+++ Supplied data +++

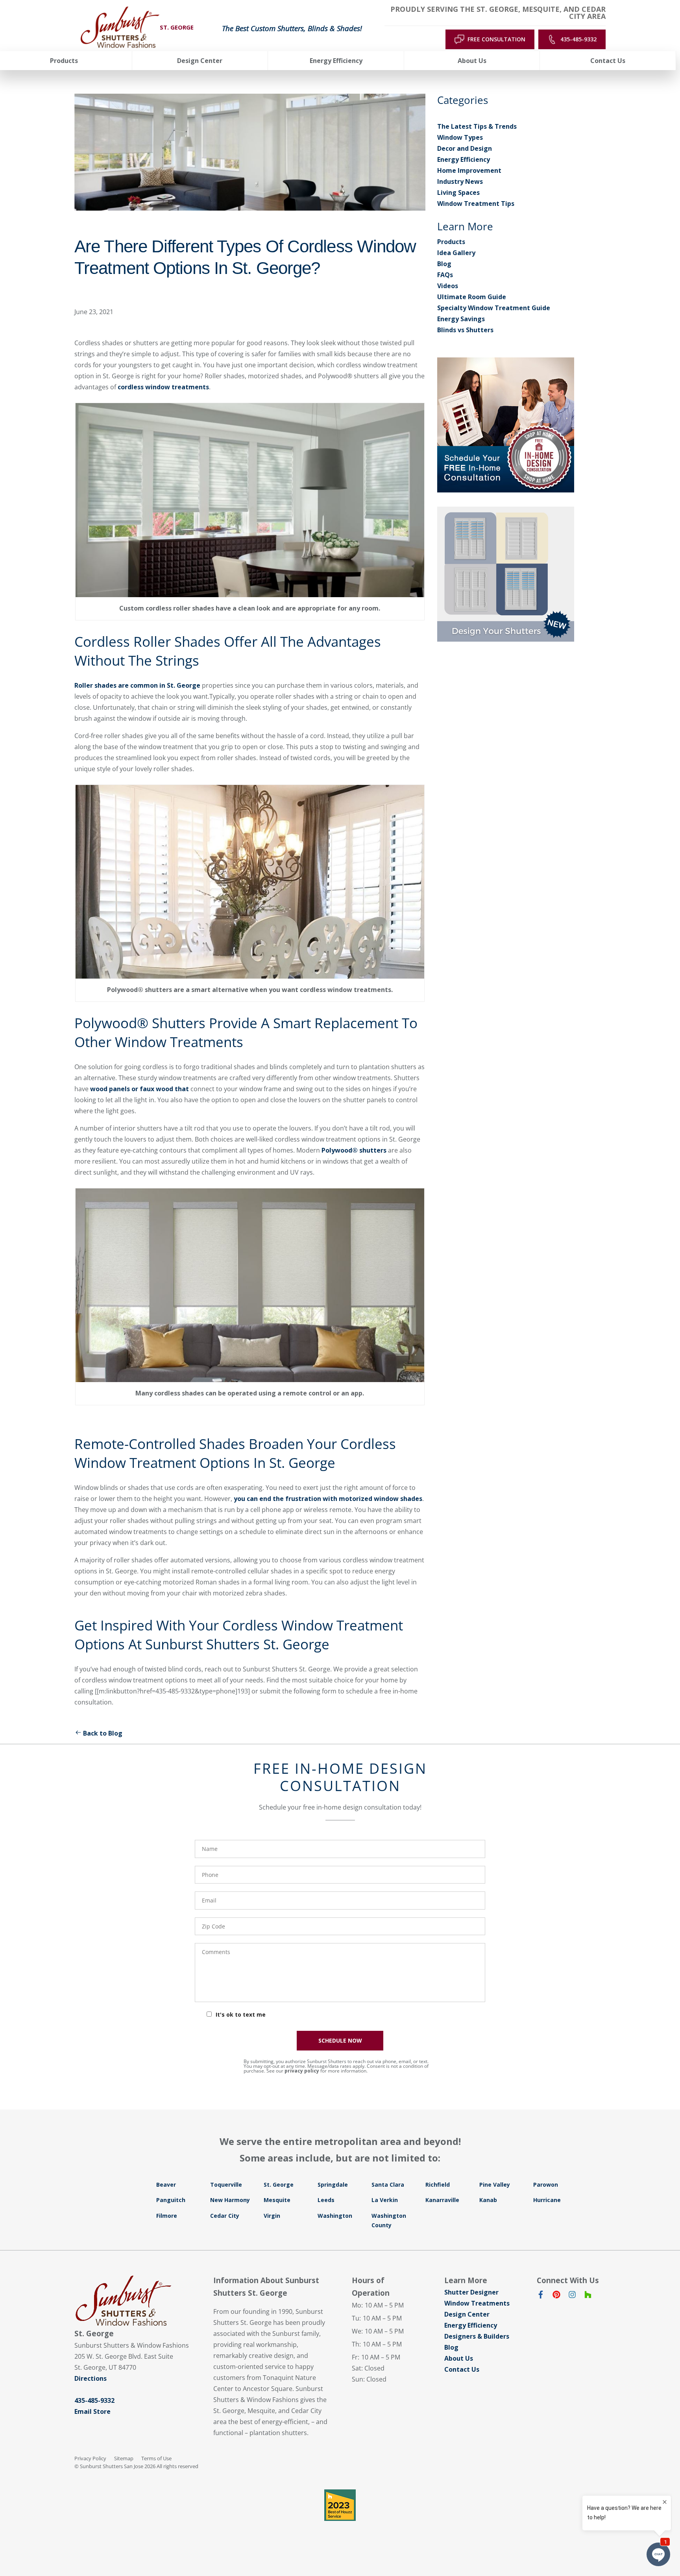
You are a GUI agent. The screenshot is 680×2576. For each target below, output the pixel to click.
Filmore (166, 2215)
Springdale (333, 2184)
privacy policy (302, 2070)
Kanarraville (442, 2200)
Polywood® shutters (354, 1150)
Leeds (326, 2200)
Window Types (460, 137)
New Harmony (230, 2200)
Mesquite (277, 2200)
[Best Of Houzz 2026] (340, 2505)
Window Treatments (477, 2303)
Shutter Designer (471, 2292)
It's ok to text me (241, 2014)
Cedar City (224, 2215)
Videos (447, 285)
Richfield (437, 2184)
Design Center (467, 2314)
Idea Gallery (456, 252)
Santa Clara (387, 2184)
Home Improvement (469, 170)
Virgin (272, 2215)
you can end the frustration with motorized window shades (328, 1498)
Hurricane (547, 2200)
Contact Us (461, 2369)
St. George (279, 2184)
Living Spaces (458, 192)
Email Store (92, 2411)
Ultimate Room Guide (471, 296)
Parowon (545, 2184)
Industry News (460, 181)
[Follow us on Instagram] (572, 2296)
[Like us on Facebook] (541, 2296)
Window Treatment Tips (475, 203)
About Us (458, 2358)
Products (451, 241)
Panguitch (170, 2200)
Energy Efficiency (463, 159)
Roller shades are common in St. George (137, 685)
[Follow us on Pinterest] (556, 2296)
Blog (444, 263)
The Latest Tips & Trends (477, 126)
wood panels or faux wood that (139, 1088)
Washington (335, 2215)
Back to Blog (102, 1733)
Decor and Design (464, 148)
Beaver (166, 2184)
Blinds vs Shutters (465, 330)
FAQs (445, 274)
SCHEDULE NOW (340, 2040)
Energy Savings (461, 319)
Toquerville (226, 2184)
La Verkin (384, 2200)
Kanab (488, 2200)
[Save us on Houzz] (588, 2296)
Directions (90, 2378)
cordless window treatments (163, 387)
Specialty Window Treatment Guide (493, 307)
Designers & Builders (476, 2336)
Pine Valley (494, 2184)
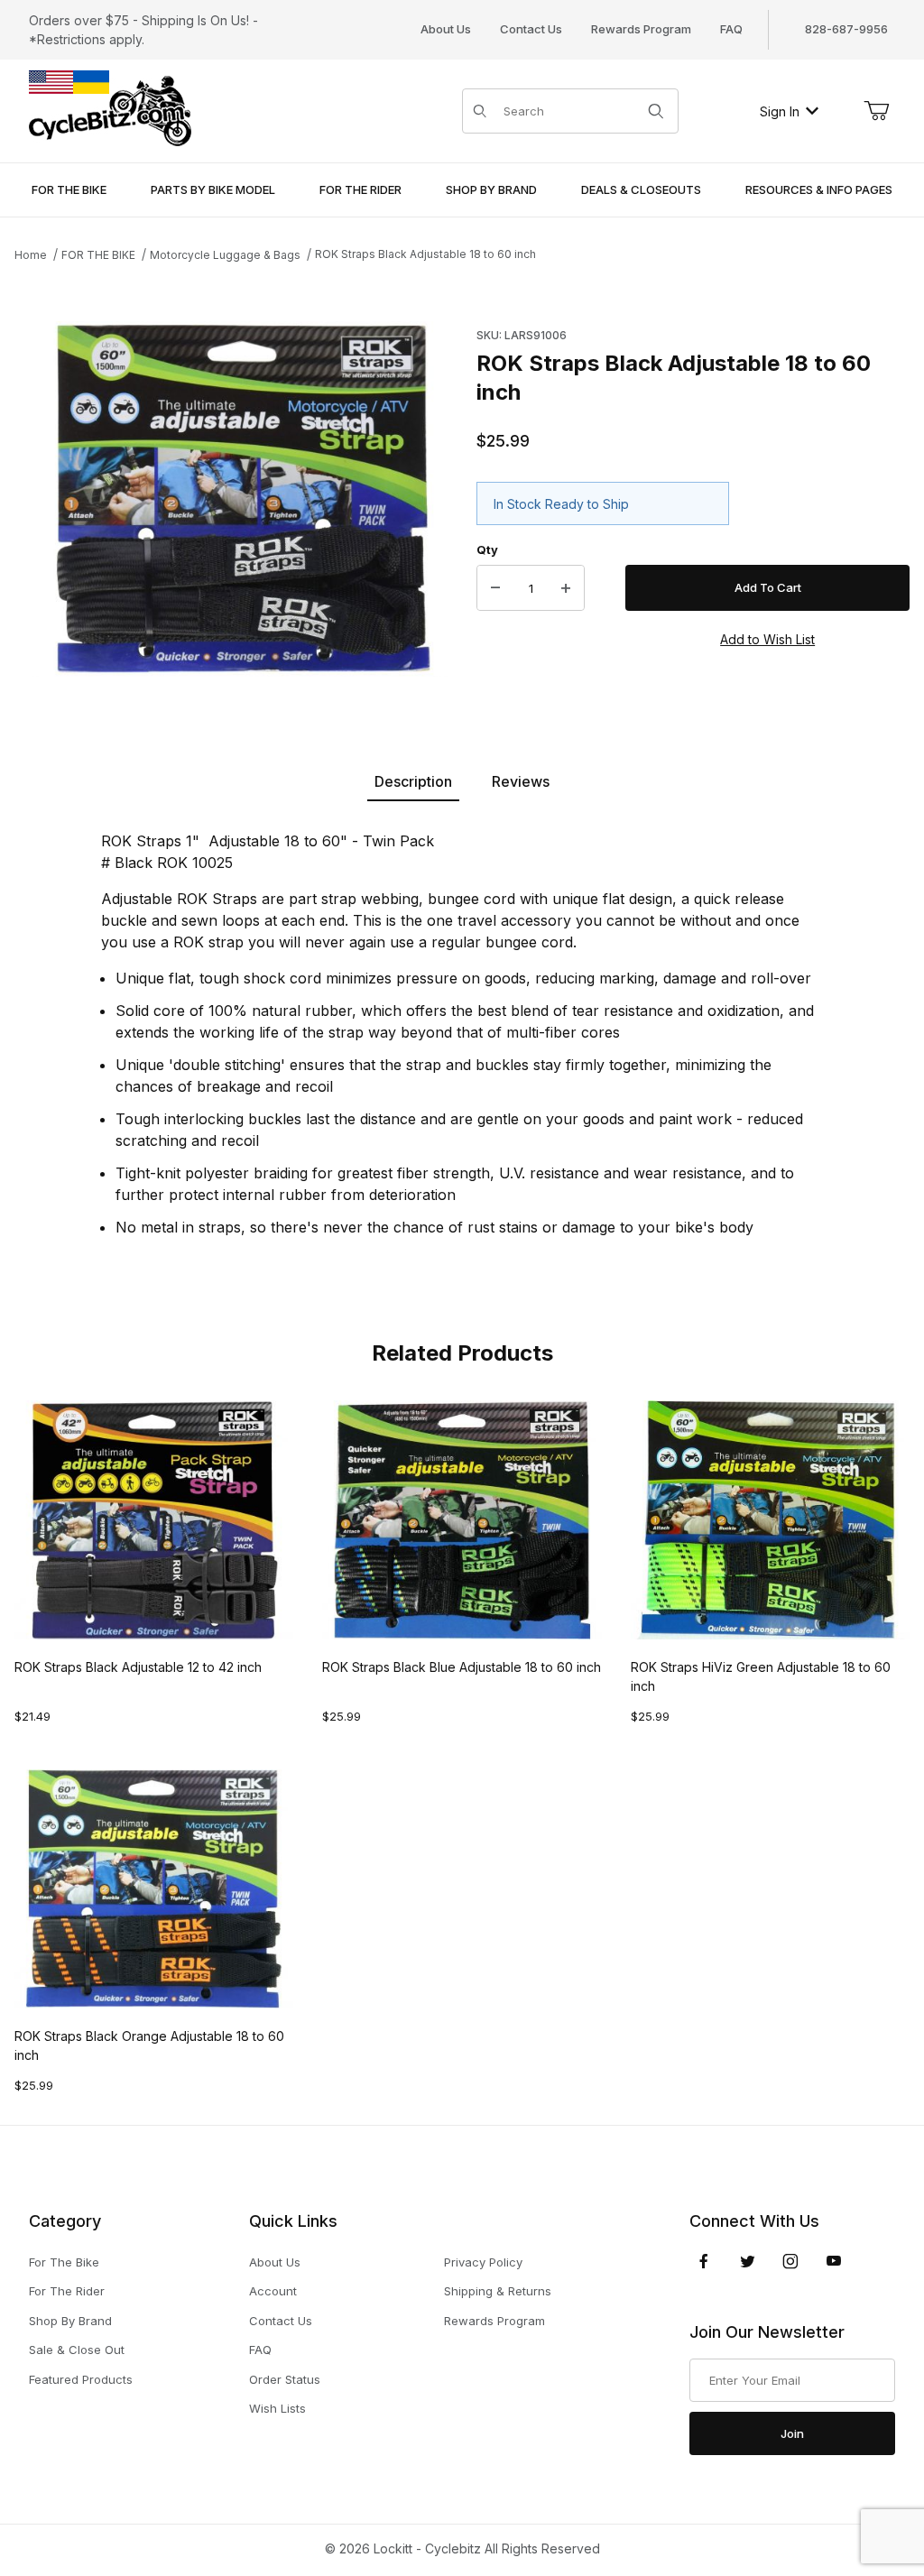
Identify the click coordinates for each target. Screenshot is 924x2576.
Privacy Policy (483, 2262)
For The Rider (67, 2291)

+++

> _Prompt_: For the material above, give every line again exactly and leave out the pictures.

> _Exercise answer_:
You are a GUI agent. The screenshot is 680×2576. For each target below, output the pixel to click.
Filmore (166, 2215)
Springdale (333, 2184)
privacy policy (302, 2070)
Kanarraville (442, 2200)
Polywood® shutters (354, 1150)
Leeds (326, 2200)
Window Types (460, 137)
New Harmony (230, 2200)
Mesquite (277, 2200)
[Best Of Houzz 2026] (340, 2505)
Window Treatments (477, 2303)
Shutter Designer (471, 2292)
It's ok to text me (241, 2014)
Cedar City (224, 2215)
Videos (447, 285)
Richfield (437, 2184)
Design Center (467, 2314)
Idea Gallery (456, 252)
Santa Clara (387, 2184)
Home Improvement (469, 170)
Virgin (272, 2215)
you can end the frustration with motorized window shades (328, 1498)
Hurricane (547, 2200)
Contact Us (461, 2369)
St. George (279, 2184)
Living Spaces (458, 192)
Email Store (92, 2411)
Ultimate Room Guide (471, 296)
Parowon (545, 2184)
Industry News (460, 181)
[Follow us on Instagram] (572, 2296)
[Like us on Facebook] (541, 2296)
Window Treatment Tips (475, 203)
About Us (458, 2358)
Products (451, 241)
Panguitch (170, 2200)
Energy Efficiency (463, 159)
Roller shades are common in St. George (137, 685)
[Follow us on Pinterest] (556, 2296)
Blog (444, 263)
The Latest Tips & Trends (477, 126)
wood panels or faux wood that (139, 1088)
Washington (335, 2215)
Back to Blog (102, 1733)
Decor and Design (464, 148)
Beaver (166, 2184)
Blinds vs Shutters (465, 330)
FAQs (445, 274)
SCHEDULE NOW (340, 2040)
Energy Savings (461, 319)
Toquerville (226, 2184)
La Verkin (384, 2200)
Kanab (488, 2200)
[Save us on Houzz] (588, 2296)
Directions (90, 2378)
cordless window treatments (163, 387)
Specialty Window Treatment Guide (493, 307)
Designers & Builders (476, 2336)
Pine Valley (494, 2184)
Identify the click coordinates for each target. Screenshot is 924x2576.
Privacy Policy (483, 2262)
For The Rider (67, 2291)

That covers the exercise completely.